- **設問 a**
船井電機の社長交代に関する記事から、「家電メーカーの船井電機は23」で始まり「が、経営を立て直せなかった。」に至るまでの部分を、一字一句変えずに改めて示してください。

━━━━━ 掲載本文 ━━━━━

家電メーカーの船井電機は23日、林朝則社長(69)が6月28日付で相談役に退き、後任に前田哲宏取締役(61)が就くと発表した。創業者の船井哲良会長(89)は代表権を返上し、取締役相談役になる。
2016年3月期決算で最終的なもうけを示す純損益が過去最大の赤字額となったのを受け、責任を明確化して経営陣の若返りを図る。
売上高の7割を占めるテレビ事業は北米を中心に拡大してきたが、低価格化などで収益が悪化。純損益は11年3月期以降、5度の赤字となった。14年10月には当時の上村義一社長がわずか9カ月で退任し、前任の林氏が社長に復帰したが、経営を立て直せなかった。

━━━━━ データ行 ━━━━━

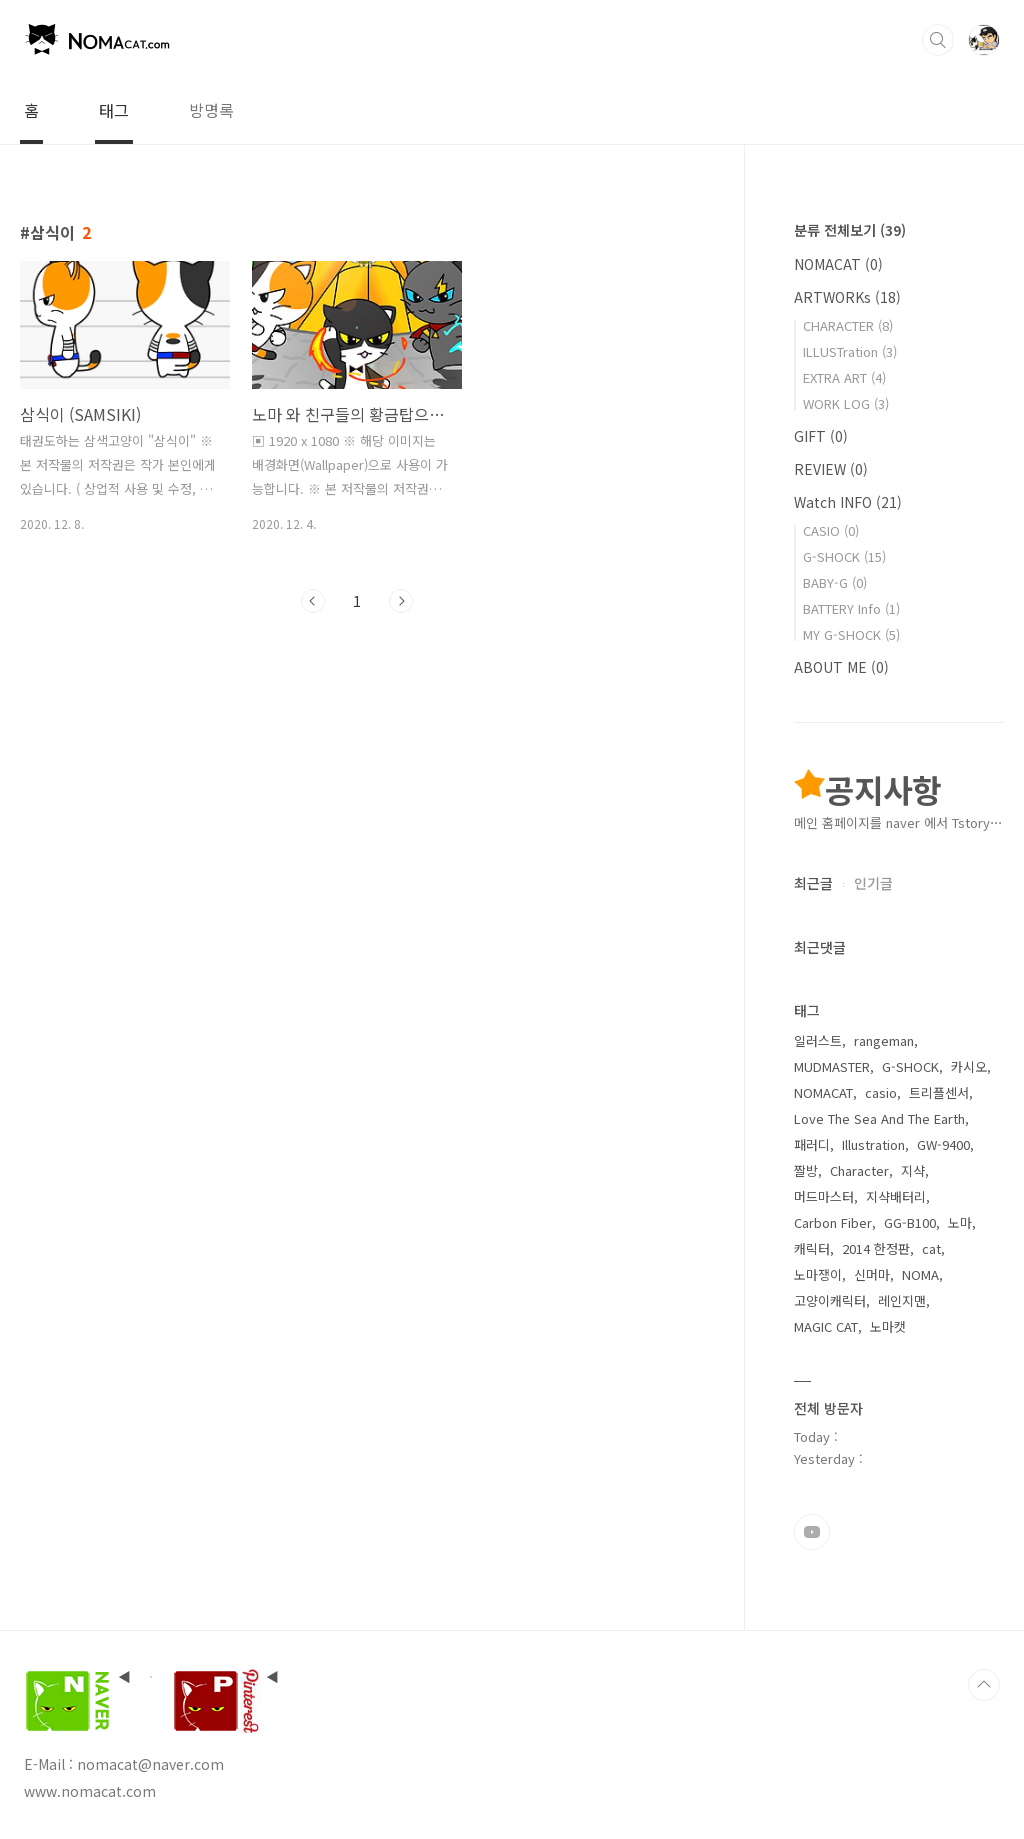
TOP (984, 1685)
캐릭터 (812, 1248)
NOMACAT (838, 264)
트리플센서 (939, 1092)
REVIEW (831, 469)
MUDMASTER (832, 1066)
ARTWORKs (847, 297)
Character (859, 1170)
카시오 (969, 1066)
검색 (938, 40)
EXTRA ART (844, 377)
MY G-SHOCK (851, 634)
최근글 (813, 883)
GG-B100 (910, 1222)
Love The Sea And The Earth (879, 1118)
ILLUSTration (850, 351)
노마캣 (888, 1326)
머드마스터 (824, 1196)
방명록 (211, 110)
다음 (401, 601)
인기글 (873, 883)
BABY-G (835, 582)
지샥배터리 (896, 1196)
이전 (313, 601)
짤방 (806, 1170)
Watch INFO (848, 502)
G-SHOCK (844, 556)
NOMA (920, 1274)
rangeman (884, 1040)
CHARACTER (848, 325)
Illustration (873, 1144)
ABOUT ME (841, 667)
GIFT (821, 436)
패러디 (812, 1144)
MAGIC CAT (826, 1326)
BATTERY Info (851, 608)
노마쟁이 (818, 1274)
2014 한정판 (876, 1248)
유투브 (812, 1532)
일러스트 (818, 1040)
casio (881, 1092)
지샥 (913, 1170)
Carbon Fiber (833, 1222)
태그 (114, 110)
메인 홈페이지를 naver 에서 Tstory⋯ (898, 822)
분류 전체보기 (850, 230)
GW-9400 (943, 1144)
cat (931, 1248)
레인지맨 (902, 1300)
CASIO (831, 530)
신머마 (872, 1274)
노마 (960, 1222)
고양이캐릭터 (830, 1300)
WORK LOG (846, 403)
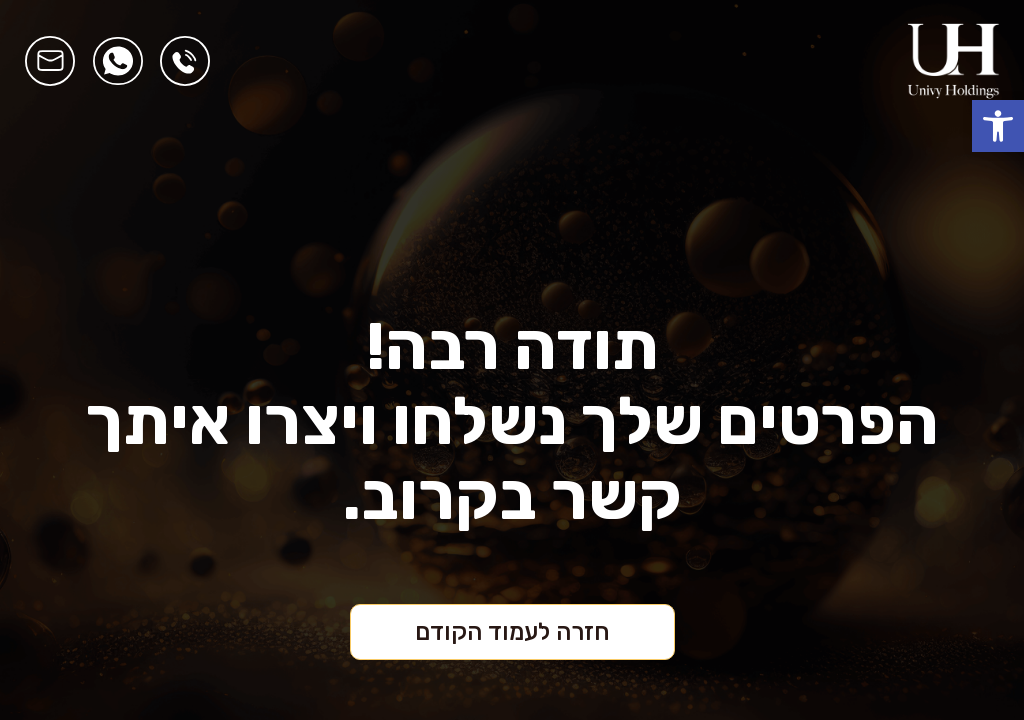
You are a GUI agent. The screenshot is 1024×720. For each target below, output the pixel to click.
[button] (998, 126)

━━━━━
━━━━━ データ行 ━━━━━

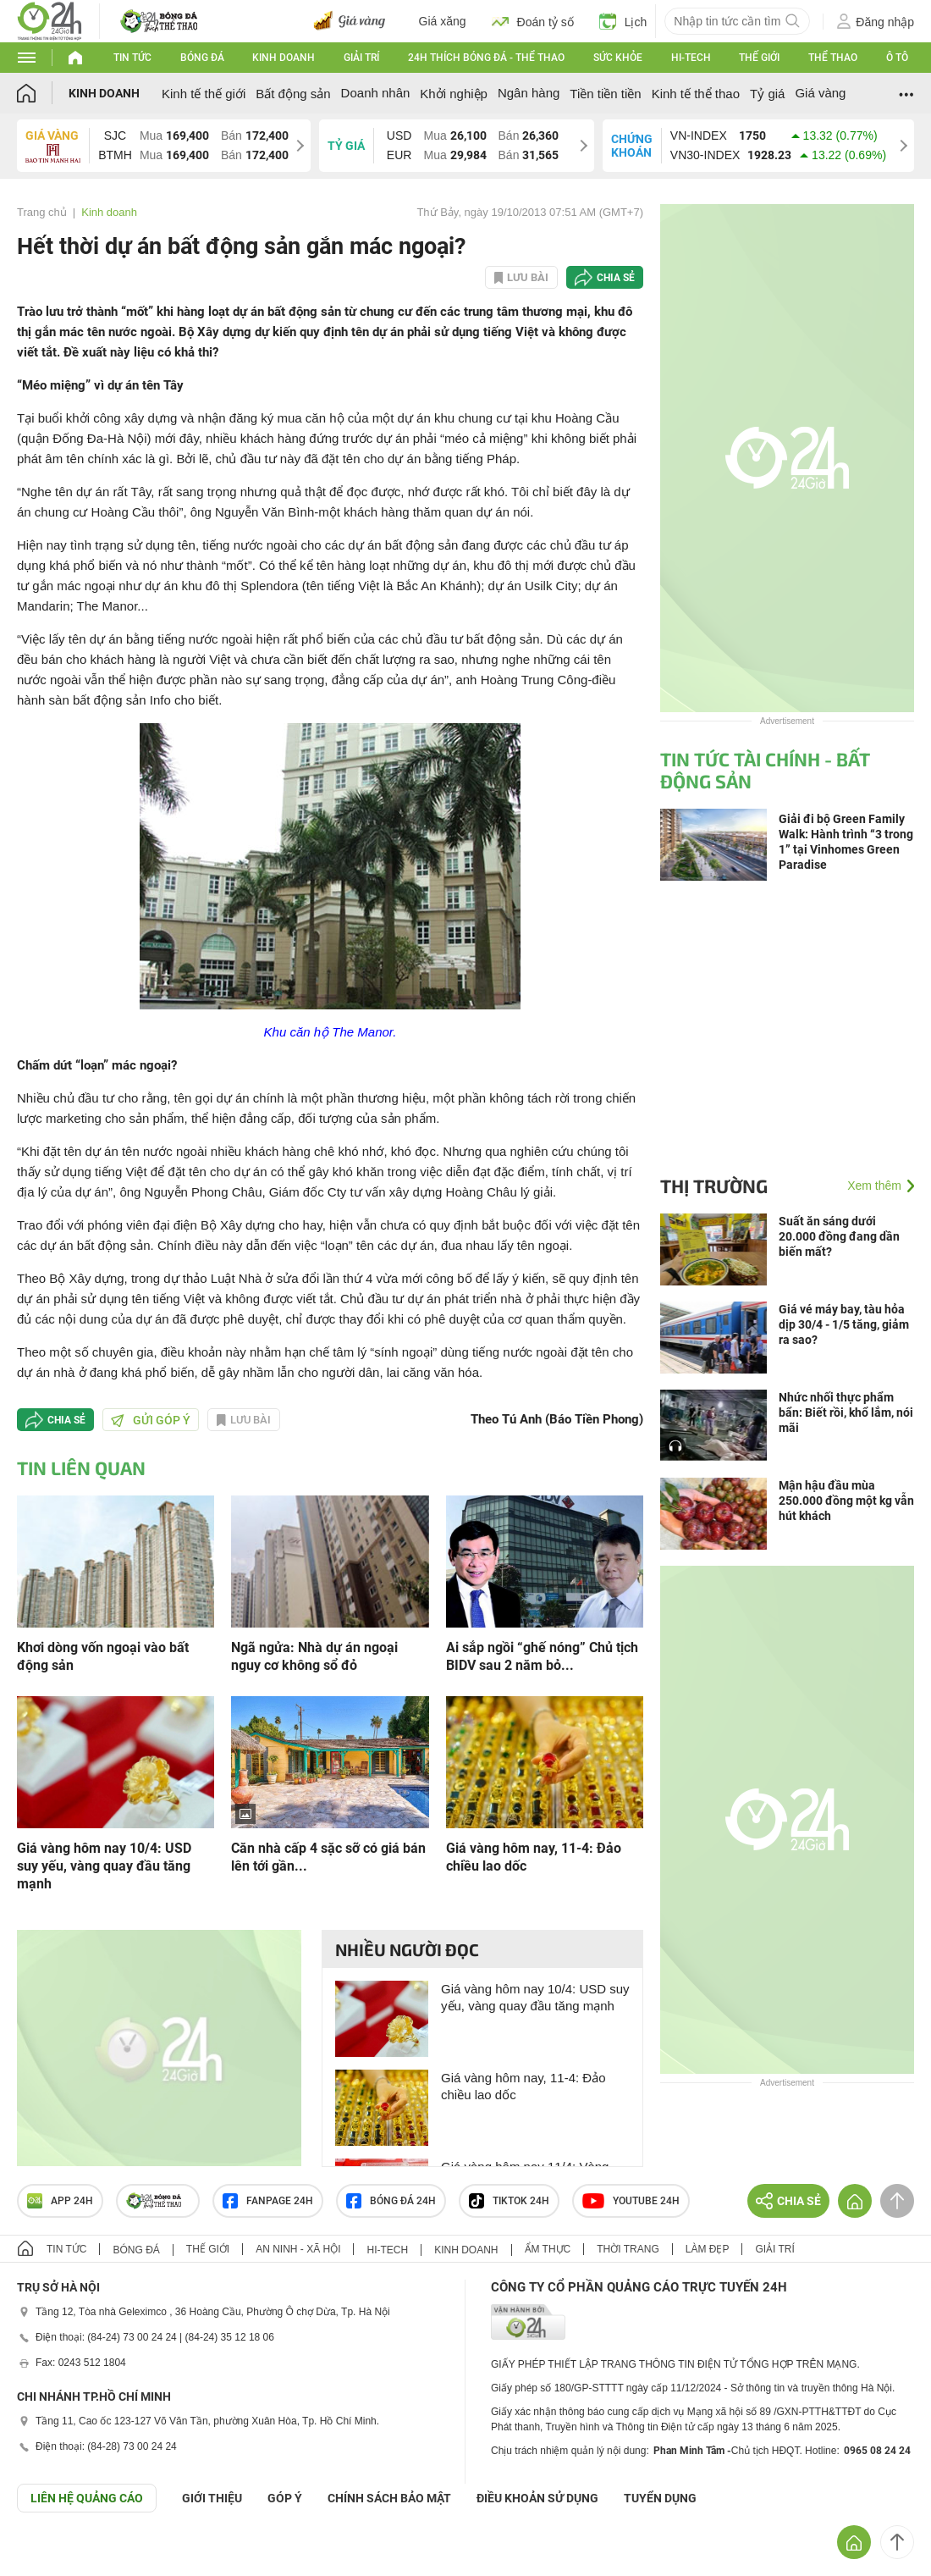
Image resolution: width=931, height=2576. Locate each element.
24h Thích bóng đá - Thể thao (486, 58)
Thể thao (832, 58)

━━━━━

- **設問 b**
上記のエントリーのうち、「MUDMASTER (832, 1066)」を含む行から「분류 전체보기 (850, 230)」を含む行までを、両端の行も含めてそのまま書き写してください。

- **出力結果 a**
家電メーカーの船井電機は23日、林朝則社長(69)が6月28日付で相談役に退き、後任に前田哲宏取締役(61)が就くと発表した。創業者の船井哲良会長(89)は代表権を返上し、取締役相談役になる。
2016年3月期決算で最終的なもうけを示す純損益が過去最大の赤字額となったのを受け、責任を明確化して経営陣の若返りを図る。
売上高の7割を占めるテレビ事業は北米を中心に拡大してきたが、低価格化などで収益が悪化。純損益は11年3月期以降、5度の赤字となった。14年10月には当時の上村義一社長がわずか9カ月で退任し、前任の林氏が社長に復帰したが、経営を立て直せなかった。

- **出力結果 b**
MUDMASTER (832, 1066)
ARTWORKs (847, 297)
Character (859, 1170)
카시오 (969, 1066)
검색 (938, 40)
EXTRA ART (844, 377)
MY G-SHOCK (851, 634)
최근글 (813, 883)
GG-B100 (910, 1222)
Love The Sea And The Earth (879, 1118)
ILLUSTration (850, 351)
노마캣 (888, 1326)
머드마스터 (824, 1196)
방명록 (211, 110)
다음 (401, 601)
인기글 (873, 883)
BABY-G (835, 582)
지샥배터리 (896, 1196)
이전 (313, 601)
짤방 (806, 1170)
Watch INFO (848, 502)
G-SHOCK (844, 556)
NOMA (920, 1274)
rangeman (884, 1040)
CHARACTER (848, 325)
Illustration (873, 1144)
ABOUT ME (841, 667)
GIFT (821, 436)
패러디 (812, 1144)
MAGIC CAT (826, 1326)
BATTERY Info (851, 608)
노마쟁이 (818, 1274)
2014 한정판 (876, 1248)
유투브 (812, 1532)
일러스트 (818, 1040)
casio (881, 1092)
지샥 (913, 1170)
Carbon Fiber (833, 1222)
태그 (114, 110)
메인 홈페이지를 naver 에서 Tstory⋯ (898, 822)
분류 전체보기 (850, 230)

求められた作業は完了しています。